On 19 April 2022, the lower house of parliament adopted a bill introducing a national security control regime for investment screening in the Netherlands. Once in force, the screening regime will apply to all qualifying investments made after 8 September 2020. This means that the legislation may affect recently concluded and currently ongoing transactions. The screening mechanism will apply to investments in undertakings active in vital processes or sensitive technology. In a previous article we outlined the investment control regime envisaged under the bill. The exact material scope has been debated in parliament and will be laid down in ministerial orders later this year. The government has made clear that it expects the bill to come into force by the end of 2022.

Investments covered

Vital processes

The bill identifies vital processes in three sectors: energy, banking, and key transport hubs. Not every investment in these sectors will be covered – the bill applies only to specific functions considered vital to a sector, such as financial market infrastructure and certain activities at Schiphol airport (the country's main airport) and the port of Rotterdam. The Minister of Economic Affairs and Climate has indicated that "a process is only designated as vital if the failure of an individual provider leads directly to disruptions in the continuity of the process with large-scale negative consequences." For this reason, a drinking water supplier can be regarded as an individual provider, while food supply is less likely to be considered vital as the failure of one individual food supplier will not lead to a disruption of overall supply.

The Minister also announced that a process of identifying vital suppliers in the agri-food sector is still underway. She further clarified that a vital designation does not extend to the entire supply chain, so companies that supply primary providers of a vital process cannot be considered the same as those primary providers. They will generally fall outside the scope of the bill. Lastly, the bill allows the Minister of Economic Affairs to expand the scope of vital infrastructure providers in emergency situations.
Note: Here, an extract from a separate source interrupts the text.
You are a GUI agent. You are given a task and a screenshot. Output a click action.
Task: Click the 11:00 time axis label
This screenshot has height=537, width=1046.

Sector-specific national security screening regimes are already in place for telecoms (see our previous article), electricity and gas. These regimes take precedence over the general investment screening regime under the bill. The bill also does not identify postal service as a vital process. The Minister considers that universal postal services are already sufficiently protected under the Dutch Postal Act.

Sensitive technology

Military goods and dual-use items which fall under the EU Dual-Use Regulation 2021/821 are considered sensitive technology (see our previous article). By ministerial order, some of these technologies may be excluded. Or the Minister may designate some other technologies as sensitive. Drafts of these ministerial orders have not yet been published but are expected before the summer.

High-tech campus

Following an amendment passed by the lower house of parliament, the bill will now also cover investments in high-tech campuses. Such investments are considered real estate investments. But they could potentially be investments in high-tech start-ups and scale-ups that develop and exploit technology. This amendment is intended to mitigate national security risks that may arise if a high tech-campus - where public-private cooperation takes place on technologies and applications economically and strategically important to the Netherlands - changes hands. The immediate cause for this amendment was the recent sale of High Tech Campus Eindhoven to a Singaporean state-owned company, which was not subject to investment screening.
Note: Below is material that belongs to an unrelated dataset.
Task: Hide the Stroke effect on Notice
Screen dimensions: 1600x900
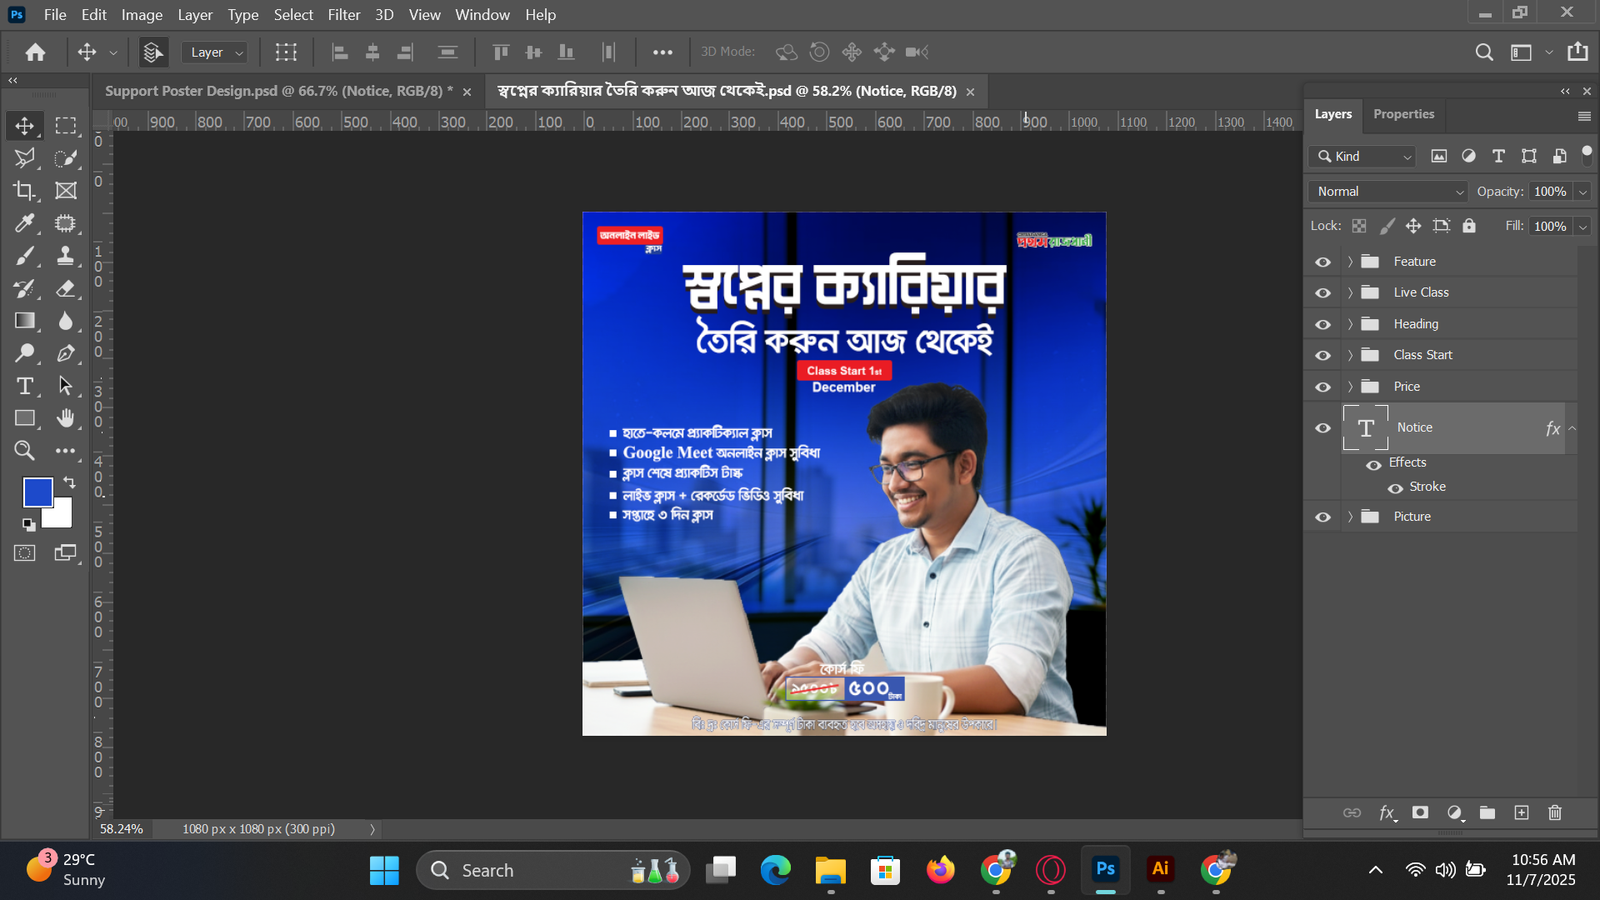Action: (x=1395, y=488)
National security vs. public interest

According to the government, the national security test under the bill is broad, since it concerns the continuity and security of vital processes and also tries to prevent undesired knowledge transfer. The government does not want to expand the scope of the national security test by including a public interest test that would also consider, for example, macro-economic consequences, public health and wellbeing, and food safety). By the same token, employee interests are not subject to FDI screening either, since they are not considered matters of national security.

What next

The bill as adopted by the lower house will be sent to the upper house of parliament, which cannot amend the bill but only approve or reject it. The ministerial orders which will contain more detailed rules still have to be publicly consulted online (expected before the summer). The lower and upper house of parliament will be informed about the draft orders and each house can request a vote. The government expects the screening mechanism to be fully operative by the end of 2022.